__Your task__
Shown below are entries with pictures; the line with "The image size is (618, 861)." through the line with "Tap the green R sender avatar" is the span to retype exactly, and the pictures stay out.

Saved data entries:
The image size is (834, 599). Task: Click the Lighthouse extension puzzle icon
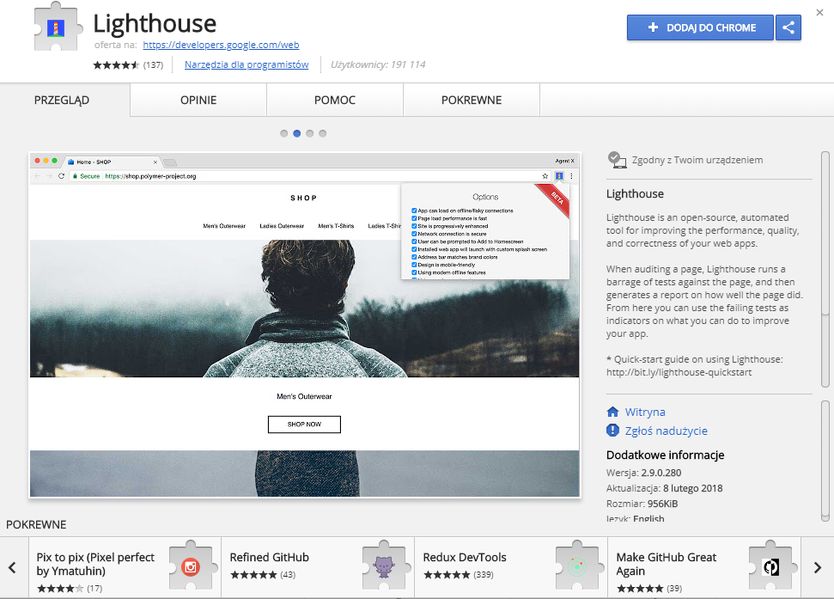pos(57,28)
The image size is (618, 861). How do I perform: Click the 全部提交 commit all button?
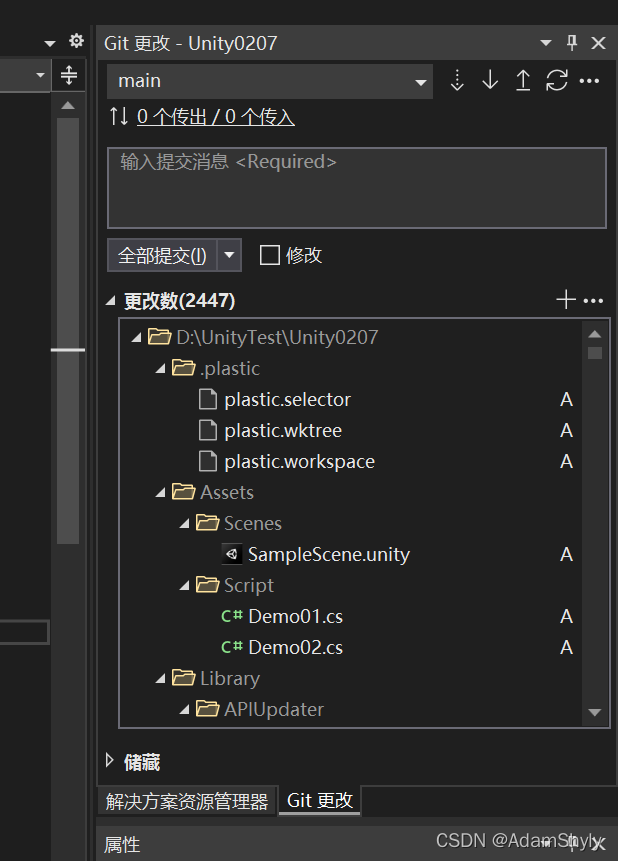pyautogui.click(x=162, y=255)
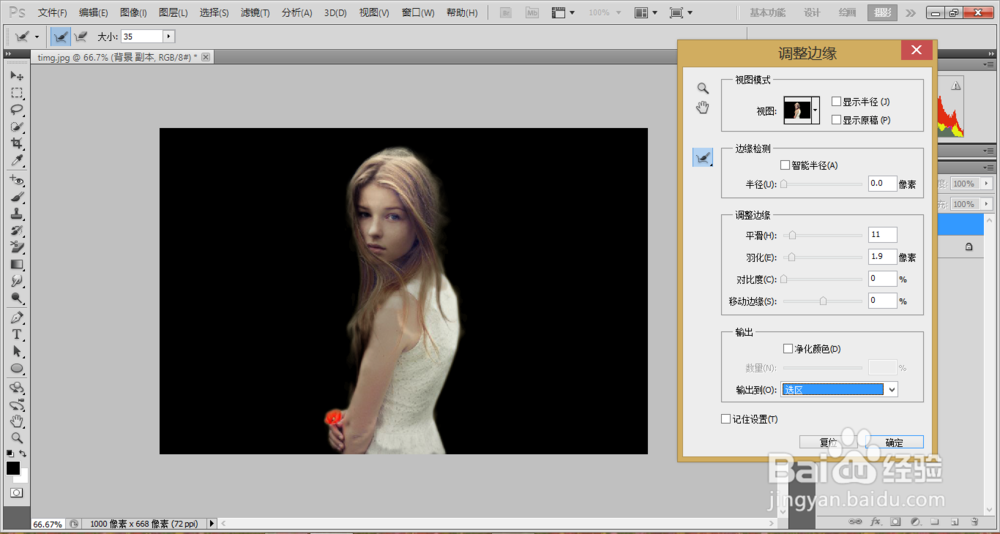1000x534 pixels.
Task: Select the Move tool in toolbox
Action: coord(17,75)
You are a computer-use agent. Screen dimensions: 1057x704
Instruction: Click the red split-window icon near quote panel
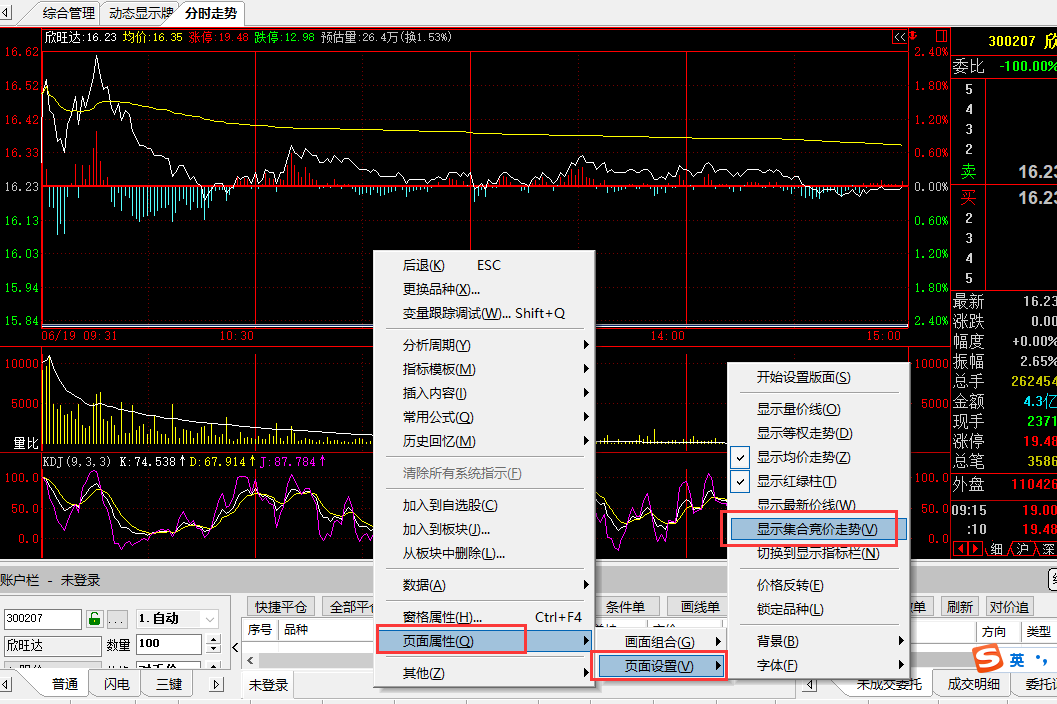[x=940, y=37]
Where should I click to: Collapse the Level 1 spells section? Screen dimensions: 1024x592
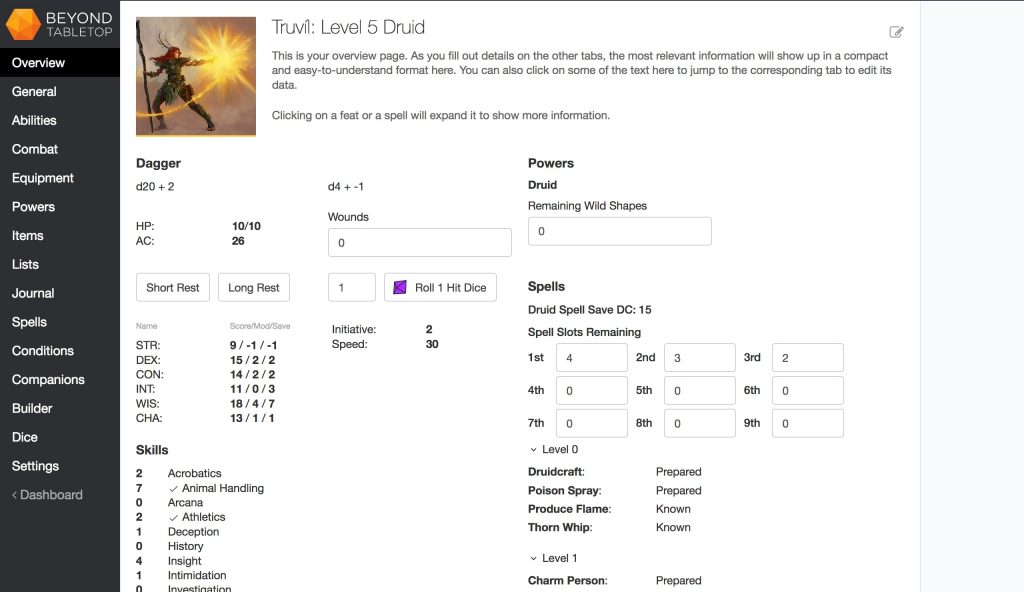[535, 558]
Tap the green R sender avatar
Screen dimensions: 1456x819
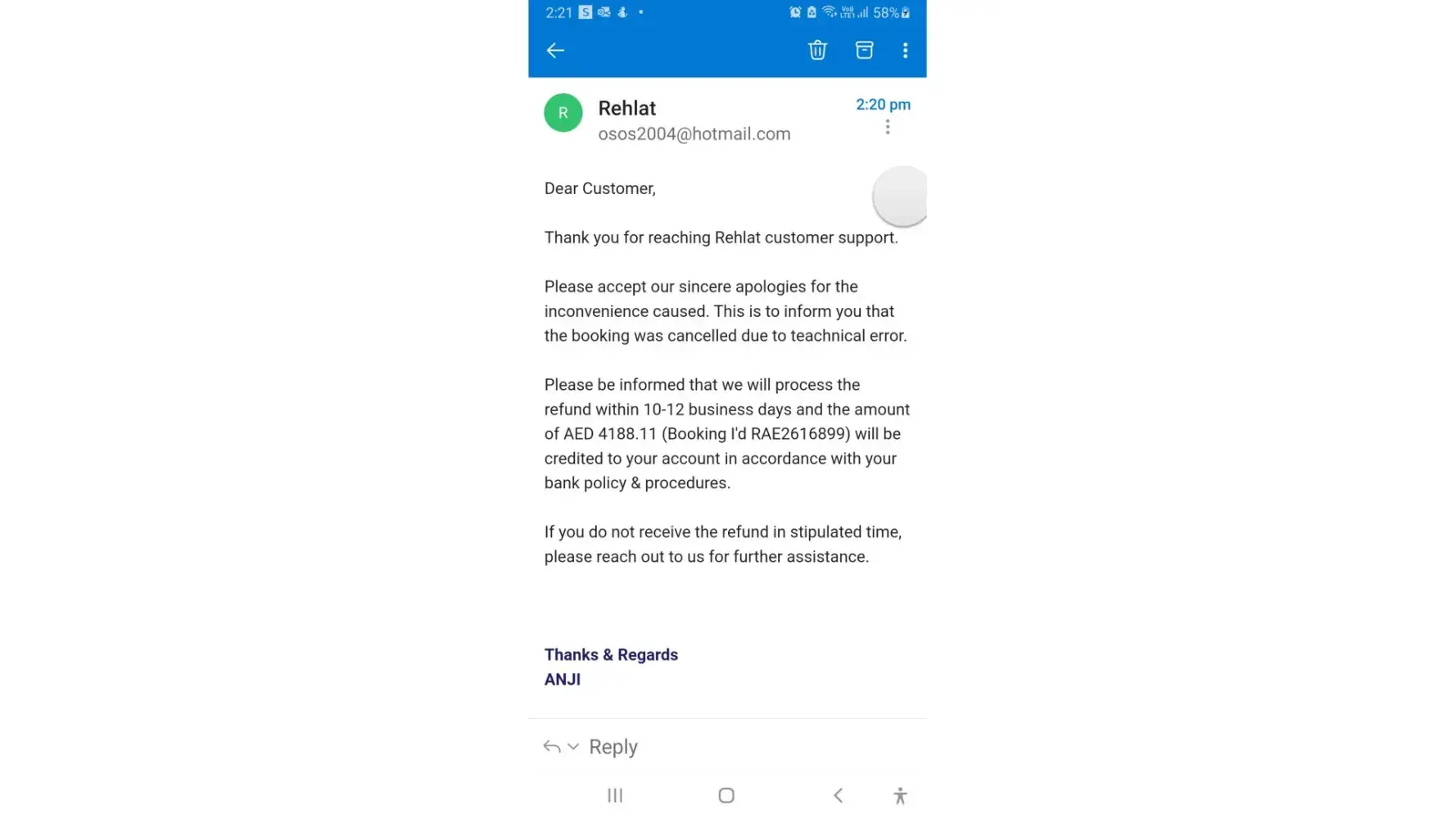[x=563, y=113]
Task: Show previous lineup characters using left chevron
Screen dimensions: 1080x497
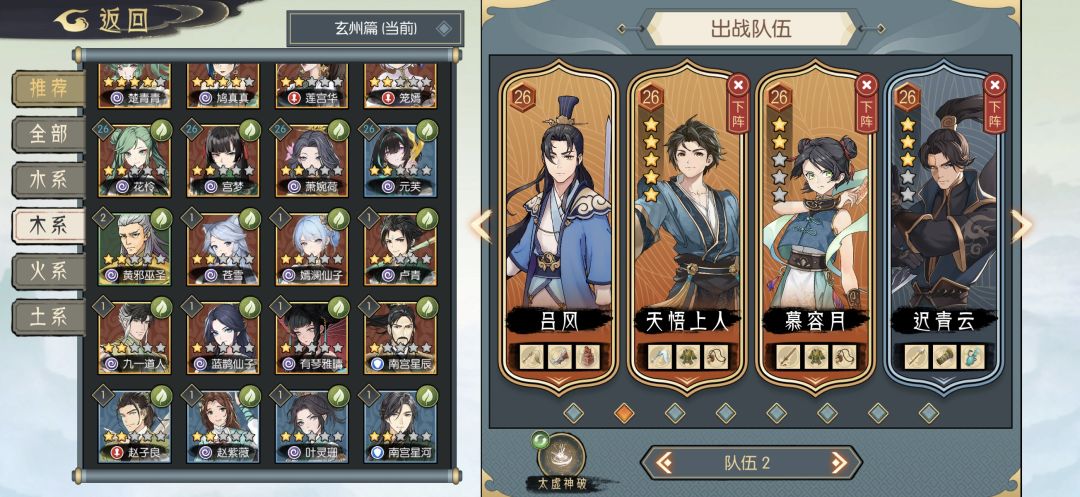Action: point(481,226)
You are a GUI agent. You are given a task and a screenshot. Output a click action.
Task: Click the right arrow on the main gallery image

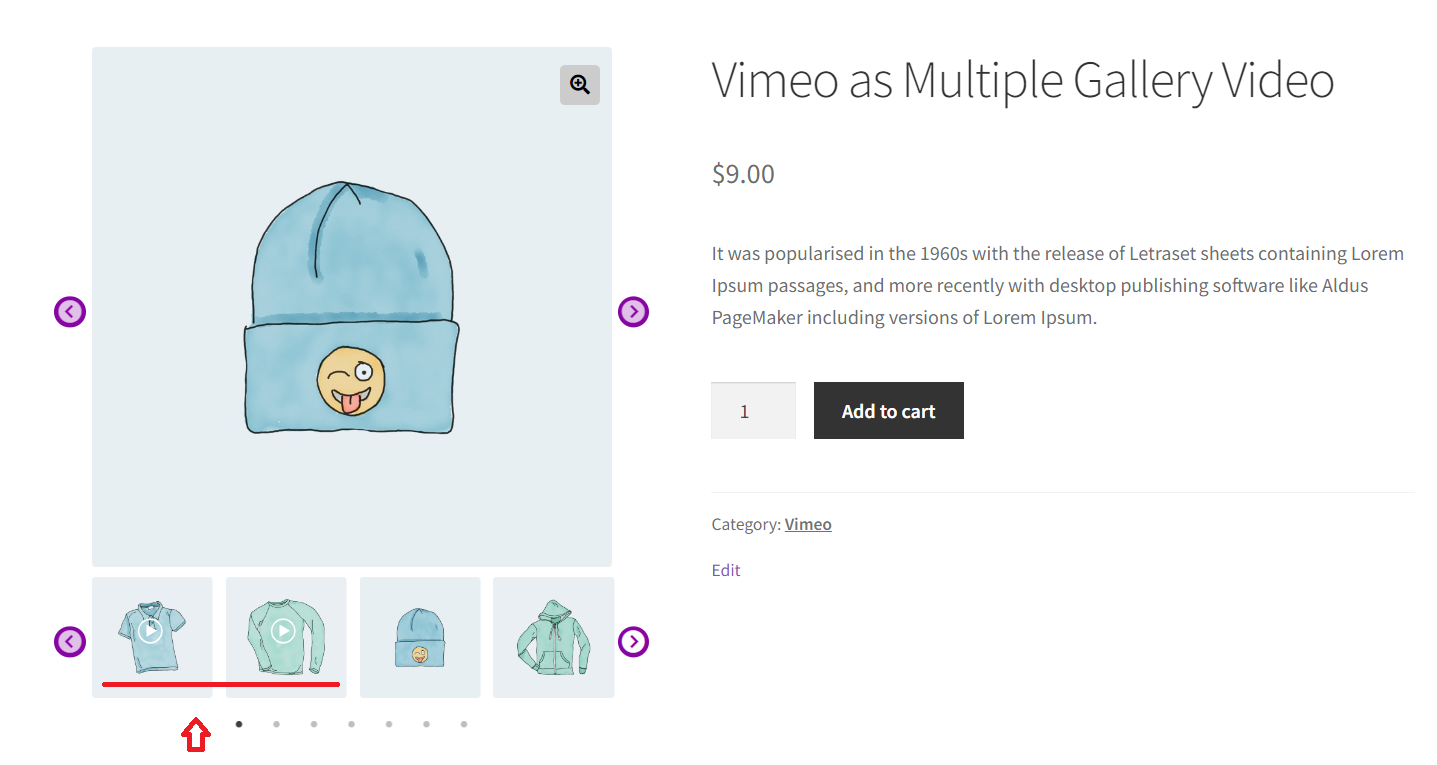coord(633,311)
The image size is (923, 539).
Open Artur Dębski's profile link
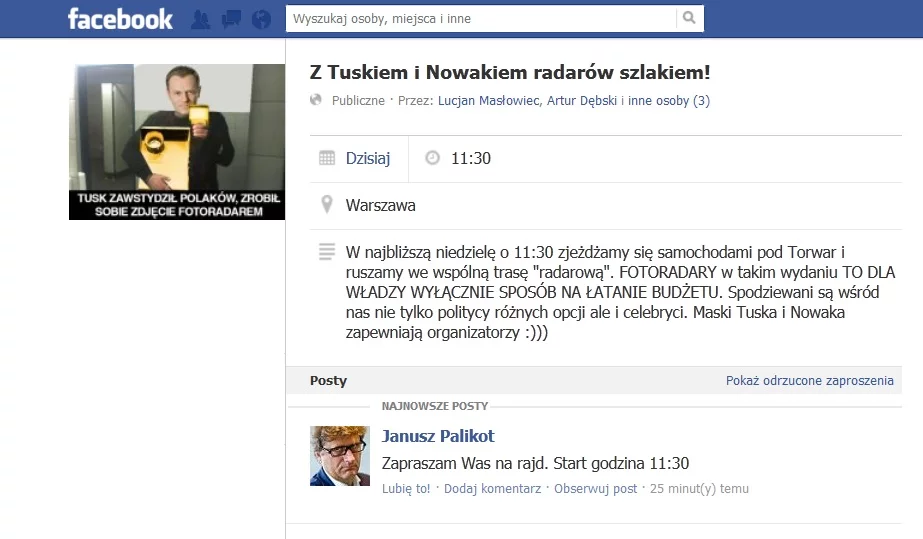point(582,101)
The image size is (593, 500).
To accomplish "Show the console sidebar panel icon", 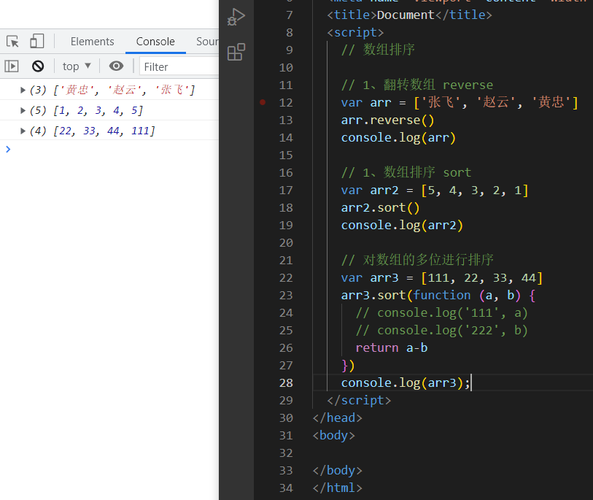I will (11, 66).
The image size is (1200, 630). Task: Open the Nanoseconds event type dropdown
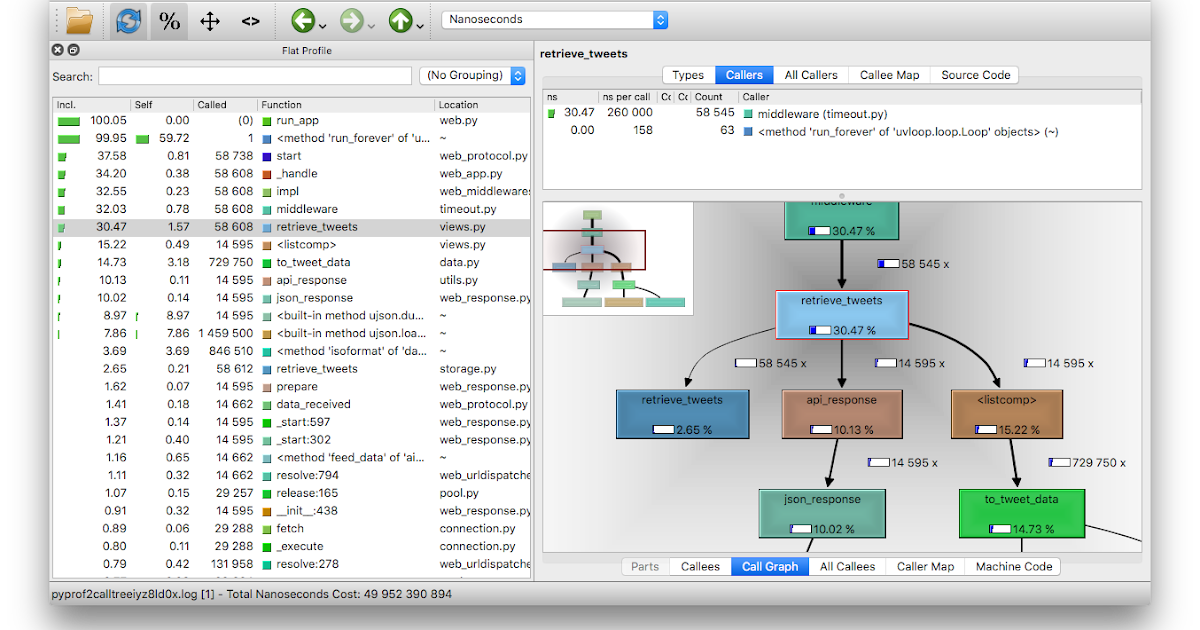(554, 19)
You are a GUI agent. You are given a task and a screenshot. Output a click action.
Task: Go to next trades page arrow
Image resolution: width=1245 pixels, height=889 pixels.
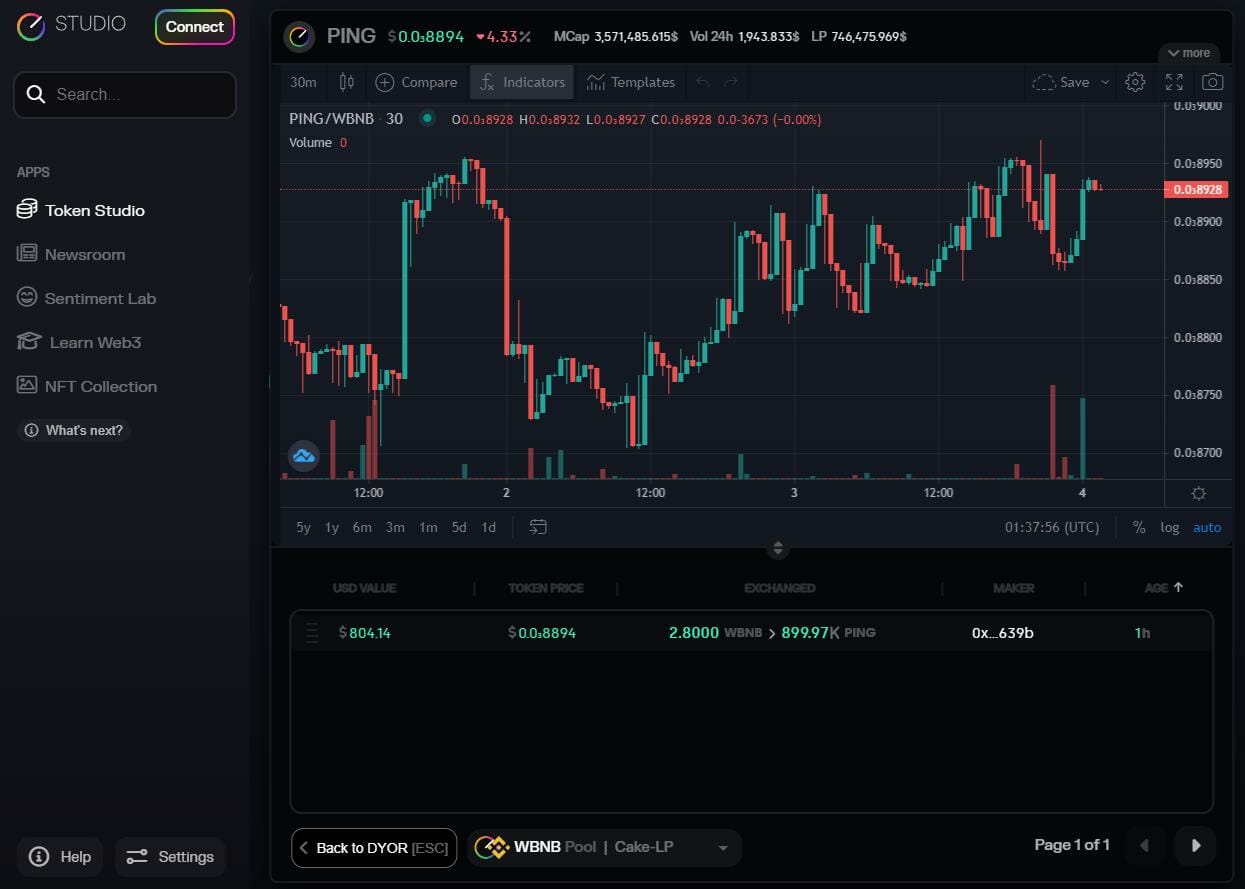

__Answer box__
The image size is (618, 861). How do I perform: Click the 全部提交 commit all button?
pyautogui.click(x=162, y=255)
1000x534 pixels.
Task: Select the Move tool in toolbox
Action: coord(17,75)
You are a computer-use agent. Screen dimensions: 1057x704
Instruction: Click the red split-window icon near quote panel
[x=940, y=37]
Where should I click to: Collapse the Level 1 spells section? Screen dimensions: 1024x592
[535, 558]
Tap the green R sender avatar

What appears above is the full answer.